Our holding is supported by
Vannerson v. Board of Regents of the University of Oklahoma,
784 P.2d 1053 (Okla.1989). In
Vannerson,
the Oklahoma Supreme Court applied
Burk
without inquiry into whether the plaintiff was an “at will” employee. The plaintiff in
Vannerson
appears to have had the benefit of a formal grievance procedure which limited the defendant’s ability to terminate him.
Id.
at 1054. This is essentially the same type of limitation as that in the contract between Davies and American.

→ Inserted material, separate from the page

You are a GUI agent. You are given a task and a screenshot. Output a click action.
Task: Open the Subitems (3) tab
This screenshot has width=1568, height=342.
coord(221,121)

Notwithstanding this limita
tion on termination,
Vannerson
permitted the plaintiff’s
Burk
suit.
See id.
at 1056 (remanding for retrial of one
Burk
claim where general verdict was based upon two
Burk
claims, one of which did not state adequate public policy ground).
In summary, given
Tate’s
rejection of the proposition that
Burk
is intended to provide a remedy only for employees who otherwise would have none, the fact that
Burk’s
reasoning applies with equal force to “at will” and “for cause” employees, and
Vannerson’s
application of
Burk
in a situation similar to that at bar, we believe that Oklahoma would not limit
Burk
to “at will” employees. Thus, we hold that the district court erred in concluding that Oklahoma would so limit
Burk.
Because we hold that both of the grounds supporting the district court’s grant of American’s motion for JNOV are erroneous, we REVERSE that judgment and REMAND for reinstatement of the jury verdict.